-------- Given data --------

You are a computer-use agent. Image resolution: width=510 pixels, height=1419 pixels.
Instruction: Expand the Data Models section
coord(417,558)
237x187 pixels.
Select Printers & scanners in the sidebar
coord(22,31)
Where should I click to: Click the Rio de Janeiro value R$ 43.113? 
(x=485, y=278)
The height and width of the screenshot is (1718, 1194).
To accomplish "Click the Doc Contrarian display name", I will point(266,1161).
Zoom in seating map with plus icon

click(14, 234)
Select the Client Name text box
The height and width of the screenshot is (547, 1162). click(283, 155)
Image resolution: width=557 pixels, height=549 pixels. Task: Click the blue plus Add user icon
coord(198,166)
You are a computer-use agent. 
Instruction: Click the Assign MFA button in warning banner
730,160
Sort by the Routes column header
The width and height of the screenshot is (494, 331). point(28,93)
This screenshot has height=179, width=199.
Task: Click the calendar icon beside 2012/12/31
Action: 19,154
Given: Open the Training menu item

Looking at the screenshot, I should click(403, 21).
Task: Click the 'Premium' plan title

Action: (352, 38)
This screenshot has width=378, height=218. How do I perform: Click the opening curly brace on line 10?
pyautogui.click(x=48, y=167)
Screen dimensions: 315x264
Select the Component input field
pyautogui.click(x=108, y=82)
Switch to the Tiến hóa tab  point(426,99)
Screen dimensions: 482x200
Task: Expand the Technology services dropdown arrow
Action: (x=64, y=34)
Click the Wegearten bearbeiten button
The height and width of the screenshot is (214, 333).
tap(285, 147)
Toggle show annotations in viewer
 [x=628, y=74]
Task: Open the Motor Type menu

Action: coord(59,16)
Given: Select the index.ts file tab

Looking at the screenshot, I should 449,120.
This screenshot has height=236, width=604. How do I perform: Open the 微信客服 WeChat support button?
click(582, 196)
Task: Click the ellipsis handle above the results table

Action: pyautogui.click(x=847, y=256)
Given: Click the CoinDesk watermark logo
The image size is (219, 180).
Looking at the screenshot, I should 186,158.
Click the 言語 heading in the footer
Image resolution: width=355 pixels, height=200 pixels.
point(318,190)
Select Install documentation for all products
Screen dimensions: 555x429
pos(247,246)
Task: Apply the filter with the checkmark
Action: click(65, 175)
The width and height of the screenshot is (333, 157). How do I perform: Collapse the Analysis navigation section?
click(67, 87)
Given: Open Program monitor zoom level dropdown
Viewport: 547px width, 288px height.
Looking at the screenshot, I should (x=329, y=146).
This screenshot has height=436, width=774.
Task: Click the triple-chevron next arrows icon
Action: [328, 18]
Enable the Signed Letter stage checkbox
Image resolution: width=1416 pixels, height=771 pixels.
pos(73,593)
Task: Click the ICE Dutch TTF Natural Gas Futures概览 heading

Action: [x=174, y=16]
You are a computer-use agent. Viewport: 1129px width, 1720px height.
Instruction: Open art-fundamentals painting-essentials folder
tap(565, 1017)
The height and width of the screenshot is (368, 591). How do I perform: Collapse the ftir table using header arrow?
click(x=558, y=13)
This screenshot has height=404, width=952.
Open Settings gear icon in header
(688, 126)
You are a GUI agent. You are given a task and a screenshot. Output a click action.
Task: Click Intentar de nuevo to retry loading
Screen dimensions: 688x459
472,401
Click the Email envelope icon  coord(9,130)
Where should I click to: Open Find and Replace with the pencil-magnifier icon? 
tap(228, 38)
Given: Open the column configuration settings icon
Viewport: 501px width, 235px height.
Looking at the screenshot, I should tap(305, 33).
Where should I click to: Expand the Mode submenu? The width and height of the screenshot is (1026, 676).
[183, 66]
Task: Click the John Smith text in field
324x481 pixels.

--------

Problem to solve ::
Lines that contain "computer" should be pulled from the entries above and reported.

Result below ::
You are a computer-use agent. Image resolution: width=510 pixels, height=1419 pixels.
You are a computer-use agent. 
You are a computer-use agent. Viewport: 1129px width, 1720px height.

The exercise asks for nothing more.